Ci è rimasto anche se non aveva nessun vantaggio nel rimanerci, al contrario, e per tre anni e mezzo, seduta dopo seduta, lottando praticamente da solo nei banchi dell’opposizione, dove non c’è niente da sgraffignare, da inciarmare, se uno l’opposizione la fa sul serio, ha accettato di effettuare una lunga traversata nel deserto, sottoponendosi a vere e proprie maratone oratorie e sviluppando almeno cento manifesti nei quali ha fatto conoscere sempre a chi li leggeva il pensiero dell’area politica che lui rappresentava in consiglio.

Chi scrive non ha mai fatto sconti a Dario Abbate. Quando ha svolto la funzione di segretario provinciale del Pd ne ha prese di mazzate, eccome.

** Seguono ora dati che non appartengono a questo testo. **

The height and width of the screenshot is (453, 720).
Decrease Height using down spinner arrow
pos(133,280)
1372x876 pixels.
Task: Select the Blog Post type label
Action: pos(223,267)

E le prenderebbe ancora qualora, diventando sindaco, lo facesse come lo ha fatto Velardi. Però negare l’esistenza di un pieno titolo politico a essere il maggiore sfidante democratico di quest’ultimo, considerare l’opzione di Abbate alla stregua di quella di un De Martino, è mera professione di disonestà intellettuale.

Il quarto candidato sindaco dovrebbe essere Alessandro Tartaglione, che rappresenterebbe Leu.